Bug 1323317

Summary: RFC: SIGPROF keeps a large task from ever completing a fork()
Product: Red Hat Enterprise Linux 6 Reporter: Paulo Andrade <pandrade>
Component: glibcAssignee: Carlos O'Donell <codonell>
Status: CLOSED WONTFIX QA Contact: qe-baseos-tools-bugs
Severity: medium Docs Contact:
Priority: medium    
Version: 6.7CC: ashankar, fweimer, mnewsome, pfrankli
Target Milestone: rc   
Target Release: ---   
Hardware: All   
OS: Linux   
Whiteboard:
Fixed In Version: Doc Type: Bug Fix
Doc Text:
Story Points: ---
Clone Of: Environment:
Last Closed: 2016-04-02 00:44:18 UTC Type: Bug
Regression: --- Mount Type: ---
Documentation: --- CRM:
Verified Versions: Category: ---
oVirt Team: --- RHEL 7.3 requirements from Atomic Host:
Cloudforms Team: --- Target Upstream Version:

Description Paulo Andrade 2016-04-01 21:03:06 UTC
A large program (that has allocated a lot of memory) may
enter an infinite loop if compiled with -pg, due to
restarting the clone syscall, and never ending.
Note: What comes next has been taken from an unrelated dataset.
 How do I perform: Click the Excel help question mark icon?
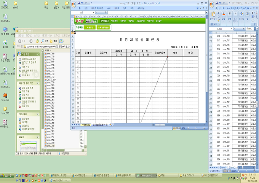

Previously Red Hat 5 had a patch to workaround it, to
correct gprof issues, in kernel:
"""
commit 122c17ac54c9b3f53e80bc6f0786cc5f2a8dc486
Author: Stefan Ring <str>
Date:   Fri May 8 13:19:55 2015 +0200

    the patch (v2.6.18)

diff --git a/include/linux/sched.h b/include/linux/sched.h
index 34ed0d9..808f79d 100644
--- a/include/linux/sched.h
+++ b/include/linux/sched.h
@@ -1478,6 +1478,7 @@ static inline int lock_need_resched(spinlock_t *lock)
 
 extern FASTCALL(void recalc_sigpending_tsk(struct task_struct *t));
 extern void recalc_sigpending(void);
+extern int  fork_recalc_sigpending(void);
 
 extern void signal_wake_up(struct task_struct *t, int resume_stopped);
 
diff --git a/kernel/fork.c b/kernel/fork.c
index f9b014e..21f9a0d 100644
--- a/kernel/fork.c
+++ b/kernel/fork.c
@@ -1193,8 +1193,7 @@ static struct task_struct *copy_process(unsigned long clone_flags,
 	 * A fatal signal pending means that current will exit, so the new
 	 * thread can't slip out of an OOM kill (or normal SIGKILL).
  	 */
- 	recalc_sigpending();
-	if (signal_pending(current)) {
+	if (fork_recalc_sigpending()) {
 		spin_unlock(&current->sighand->siglock);
 		write_unlock_irq(&tasklist_lock);
 		retval = -ERESTARTNOINTR;
diff --git a/kernel/signal.c b/kernel/signal.c
index bfdb568..bd7e794 100644
--- a/kernel/signal.c
+++ b/kernel/signal.c
@@ -227,6 +227,31 @@ void recalc_sigpending(void)
 	recalc_sigpending_tsk(current);
 }
 
+int fork_recalc_sigpending(void)
+{
+	struct task_struct *tsk = current;
+	int pending;
+
+	recalc_sigpending();
+	if (likely(!signal_pending(tsk)))
+		return 0;
+
+	pending = 1;
+	/*
+	 * HACK. If SIGPROF is the sole reason for TIF_SIGPENDING
+	 * we assume it was sent by ITIMER_PROF and return false,
+	 * otherwise fork() can never succeed if it takes more than
+	 * it_prof_incr. bz645528.
+	 */
+	if (!sigismember(&tsk->blocked, SIGPROF)) {
+		sigaddset(&tsk->blocked, SIGPROF);
+		pending = recalc_sigpending_tsk(tsk);
+		sigdelset(&tsk->blocked, SIGPROF);
+	}
+
+	return pending;
+}
+
 /* Given the mask, find the first available signal that should be serviced. */
 
 static int
"""
But newer rhel does not use the above patch.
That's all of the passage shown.